Raiz chief operating officer Brendan Malone presented to the Senate fintech committee in a public hearing on Thursday, to call government and regulators’ attention to the barriers for new players.
The company’s chief executive George Lucas said the political and regulatory environment has continued to create policy favoring the big four banks.
Privacy Safeguard Guidelines within open banking have led to significantly tougher rules applying to fintechs receiving data compared with the incumbent banks, he said, with the big four holding the vast majority (90 per cent) of the data.
“This double standard created by the Privacy Safeguard is a powerful disincentive to financial innovation and fintech investment, and Raiz is firmly of the view that significant changes to the legislative framework must be made to allow fintechs to compete and flourish,” Mr Lucas said.
“Modification to the ePayments Code is a solution to this and the government should have addressed this when the recommended changes were made in the Financial System Inquiry that was handed down in late 2014.”
Although the ePayments Code is a voluntary code of practice, its administrator, ASIC, reported it plays an important role in regulating electronic transactions, complementing other requirements for financial services providers.

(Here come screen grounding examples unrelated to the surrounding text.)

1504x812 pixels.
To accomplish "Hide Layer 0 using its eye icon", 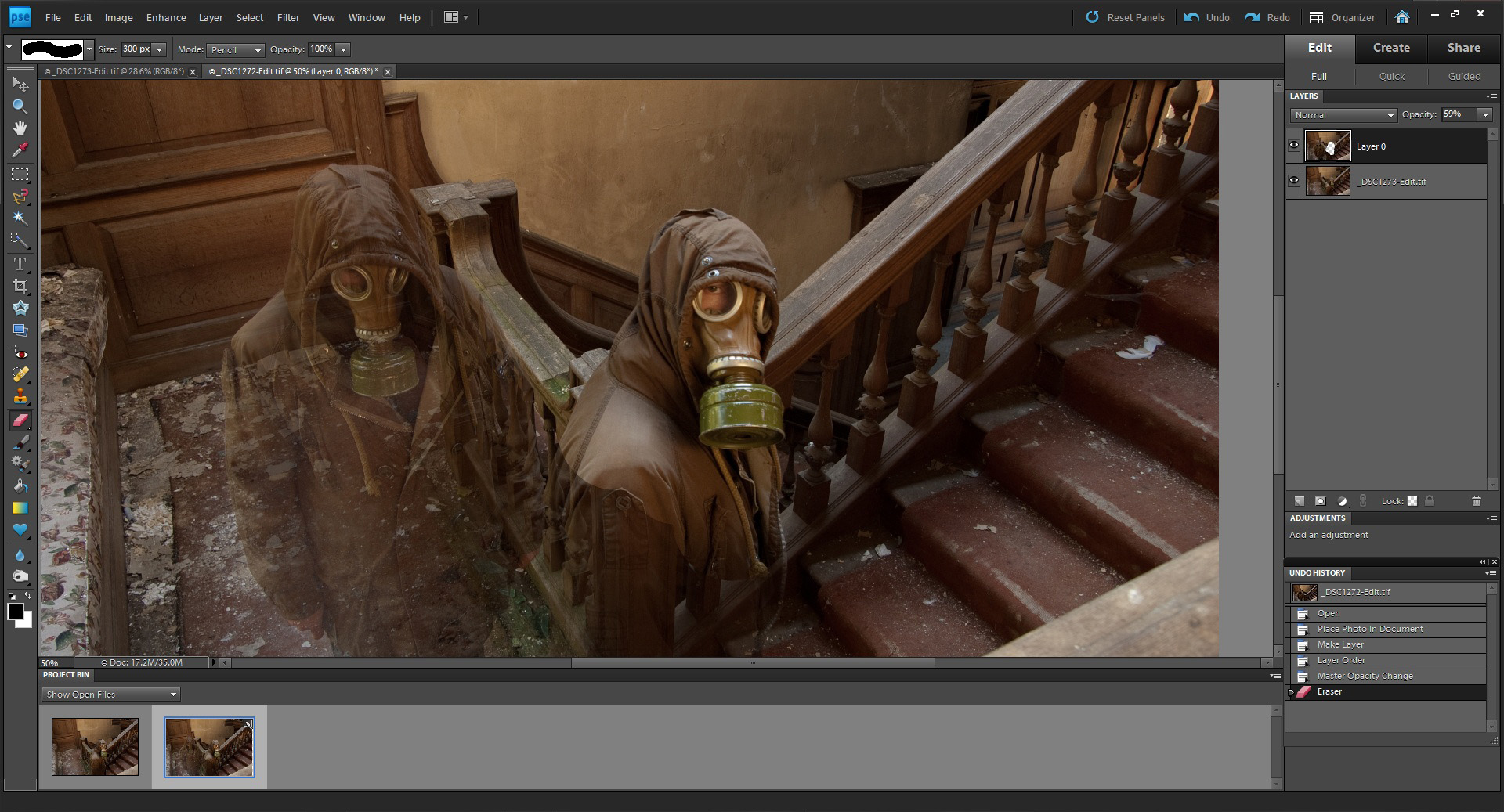I will click(x=1294, y=146).
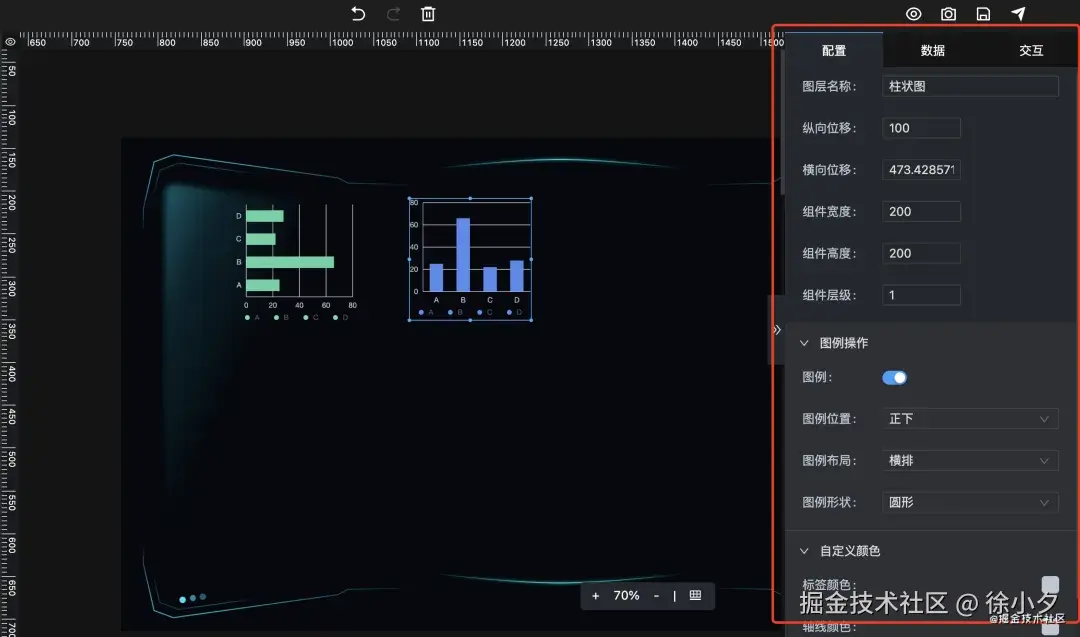Switch to the 数据 tab

[931, 49]
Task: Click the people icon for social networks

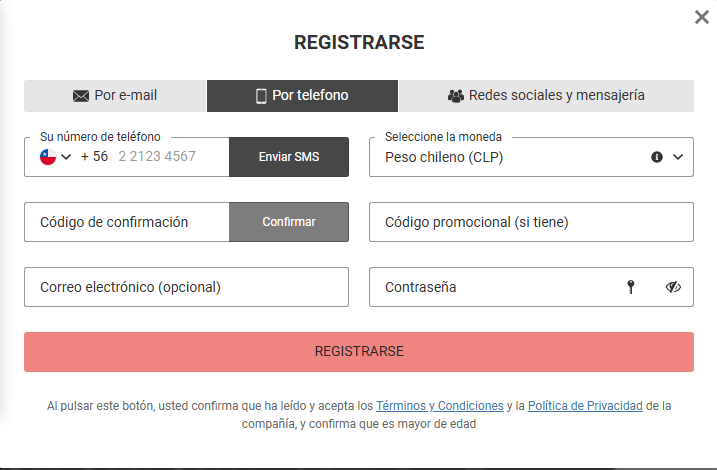Action: [456, 97]
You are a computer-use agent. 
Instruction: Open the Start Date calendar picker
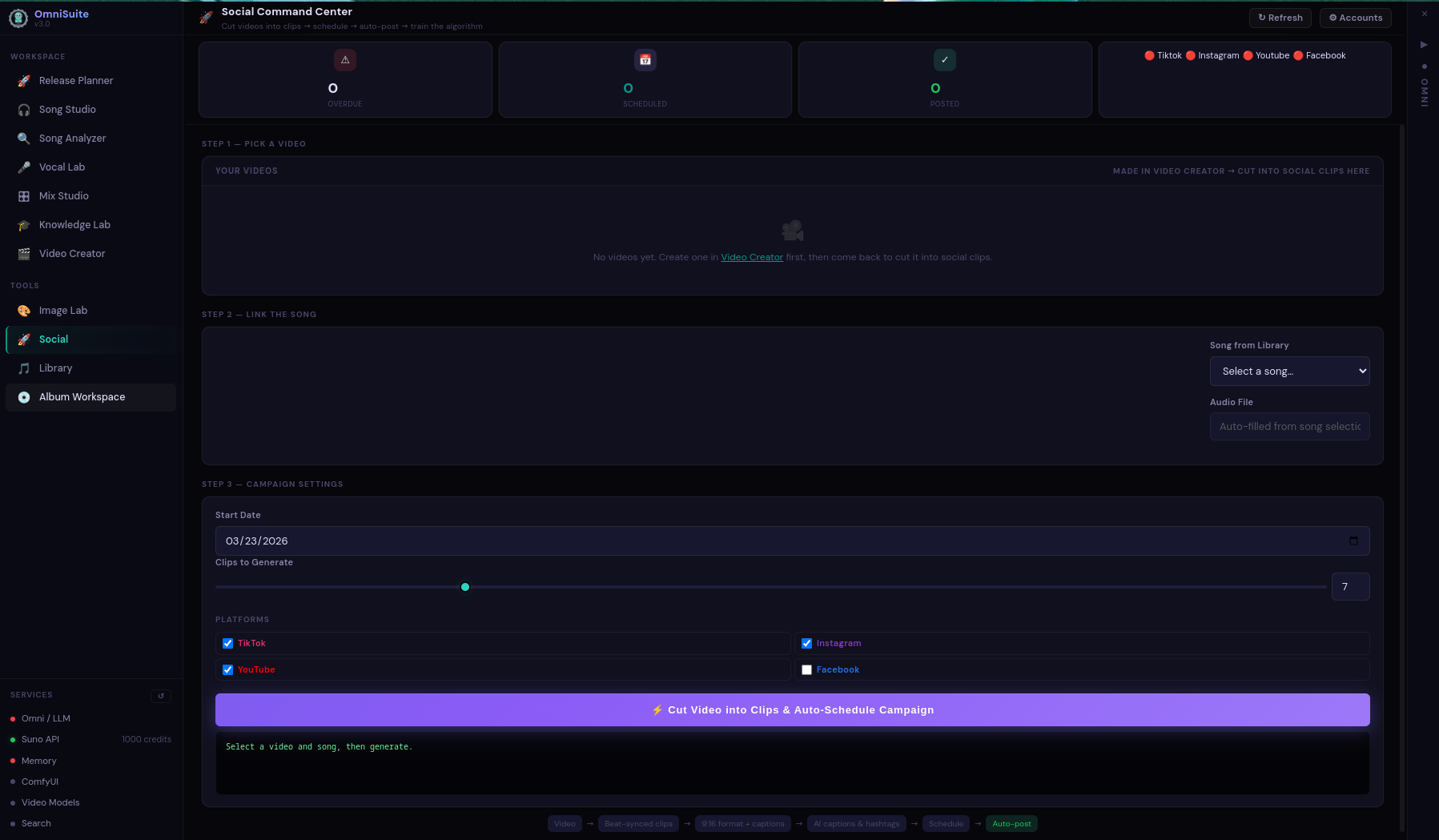coord(1355,541)
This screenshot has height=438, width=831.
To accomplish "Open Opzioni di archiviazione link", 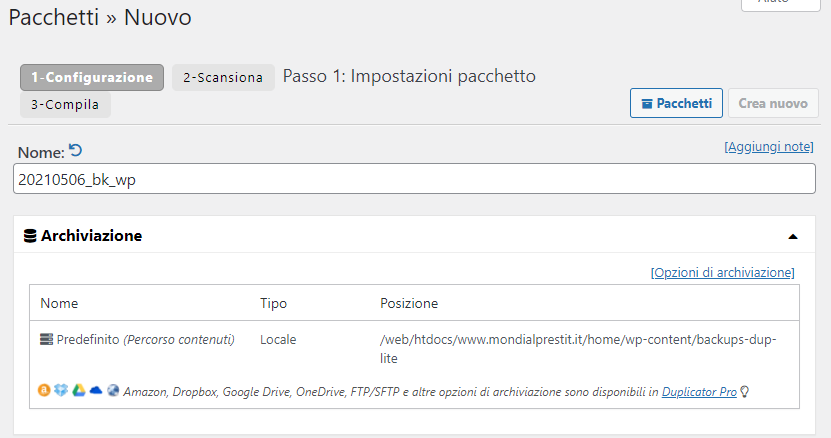I will pos(722,272).
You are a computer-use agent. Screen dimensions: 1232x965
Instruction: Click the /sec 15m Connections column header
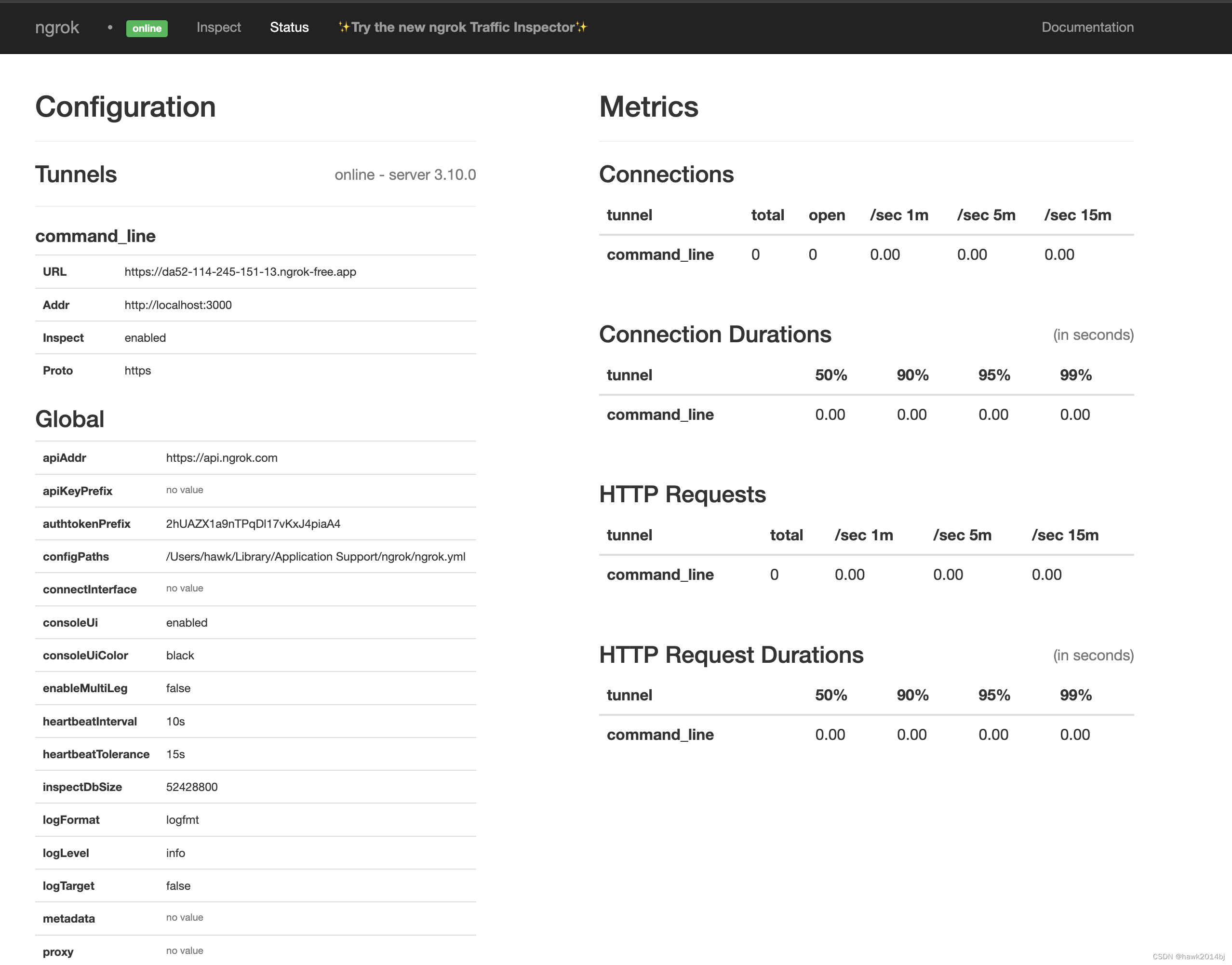[x=1077, y=215]
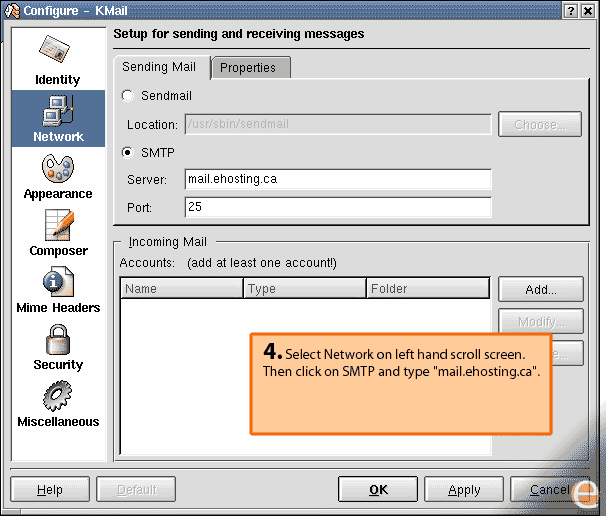Click the Port input field
The width and height of the screenshot is (606, 516).
[x=338, y=207]
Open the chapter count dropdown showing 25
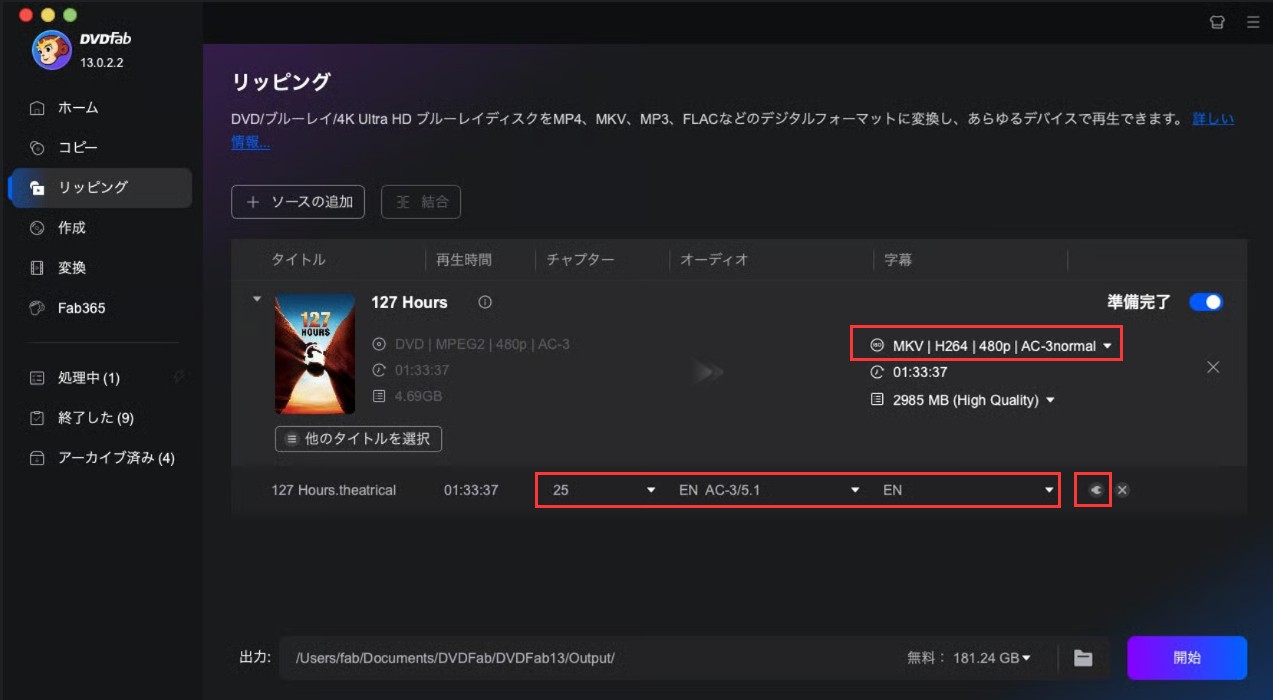 (x=598, y=490)
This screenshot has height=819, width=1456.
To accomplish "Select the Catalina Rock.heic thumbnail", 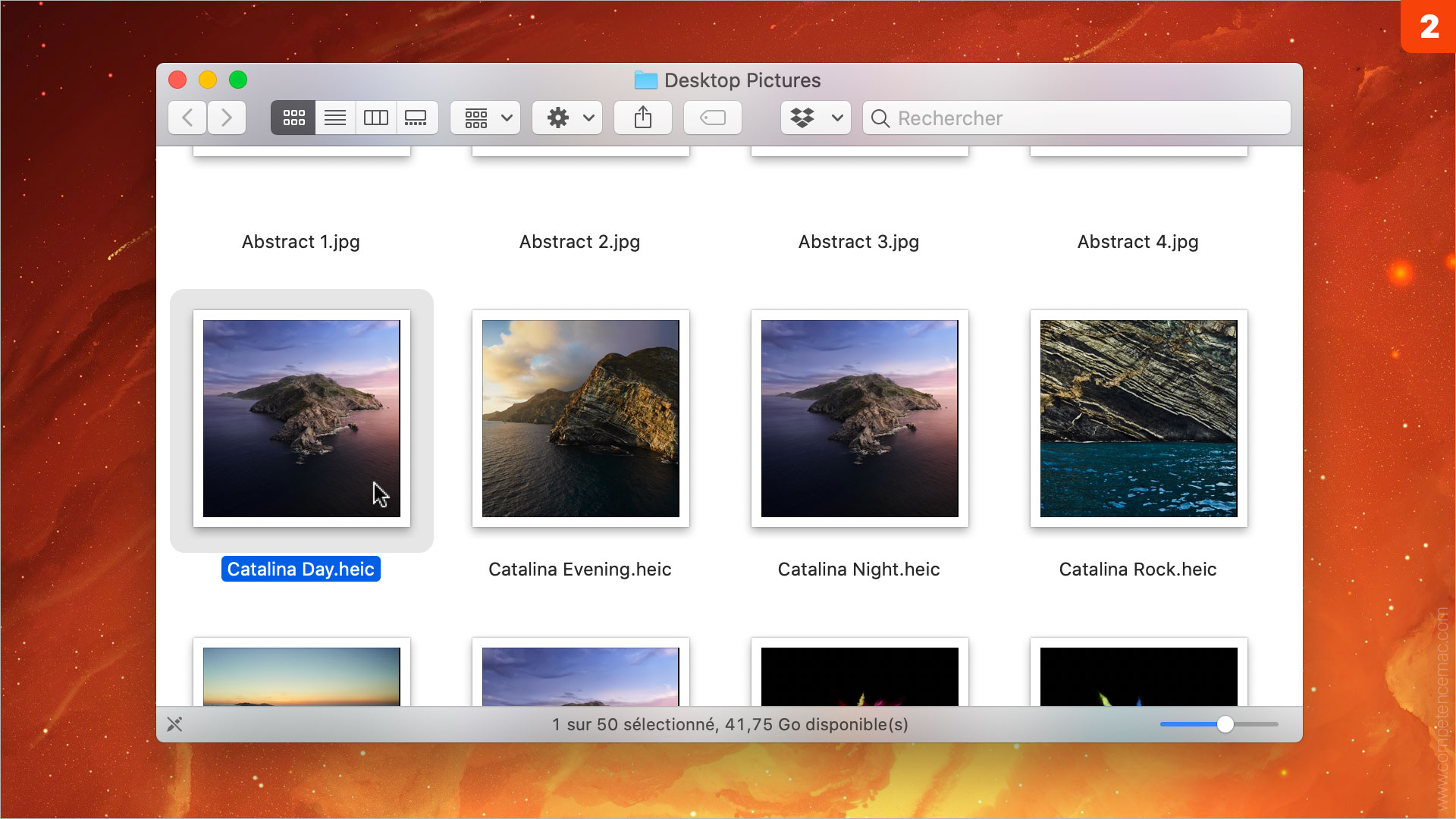I will coord(1138,418).
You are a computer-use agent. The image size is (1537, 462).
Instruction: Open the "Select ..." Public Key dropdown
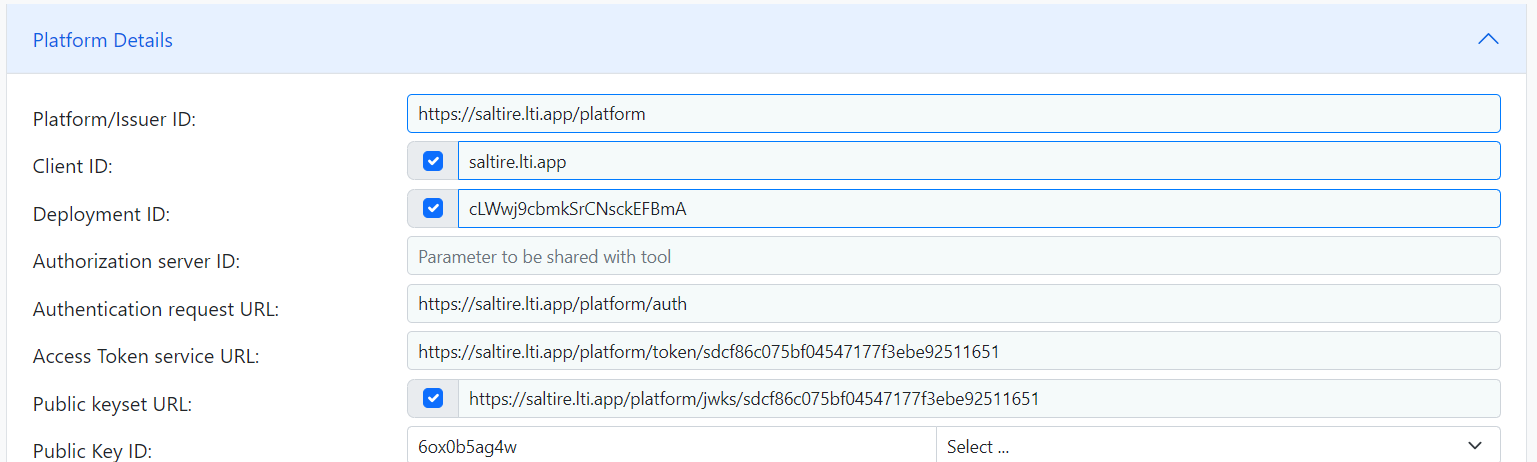[1218, 446]
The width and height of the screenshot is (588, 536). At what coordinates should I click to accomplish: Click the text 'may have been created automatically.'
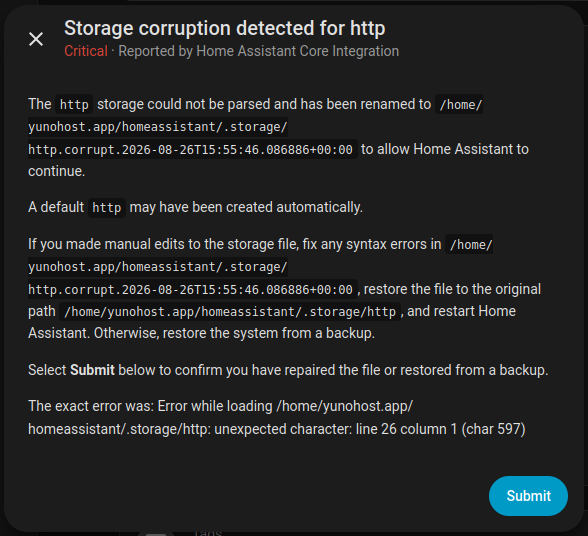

Among other things, the code sets out the rules for determining who pays for unauthorised transactions and stipulates how subscribers give consumers terms and conditions, statements and receipts.
“Amending the code will significantly contribute to a more positive environment for fintechs, as well as removing competitive barriers to fintech innovation, thereby increasing investment and competition in the Australian financial services market,” Mr Lucas said.
“Otherwise open banking will simply be a compliance tool for lenders to meet their responsible lending obligations.”
Consumer groups have previously criticised the open banking regime for being too tough on fintechs.
There are overseas equivalents to the Consumer Data Legislation, such as those in Hong Kong and the UK, which the government will also be considering in its recently launched inquiry.
But Mr Lucas has said Australia has a long way yet to follow.
“Comparing the Australian open banking regime to the European open banking regime, as some submissions have done, is ludicrous,” Mr Lucas said.
“In Europe, the same privacy rules apply to the incumbent’s data as they do to the data recipient using open banking so there is no double standard favouring the incumbent.
“What also has to be understood is that by reducing the ability of the big four to stifle competition in financial services, it will ultimately benefit all Australian consumers. Surely this should be the key goal of the government.”
Raiz has made the call as fintech industry body FinTech Australia has detailed “anti-competitive conduct” from the major banks in its submission to the Senate fintech committee.
CBA has previously denied accusations from investment service Raiz of deliberately blocking its customers from engaging with the fintech, by telling them that its app increased risk of fraud on their accounts.
But in FinTech Australia’s recent submission to the Senate committee, it noted a number of its other fintech members have long received letters from banks noting its activities using screen scraping breach the ePayments Code.
Referring to Raiz, the body said: “This bank has sent notifications and emails to its customers who use the service on a continual basis.”
“Such letters have been viewed as a thinly veiled excuse of anti-competitive conduct,” it said.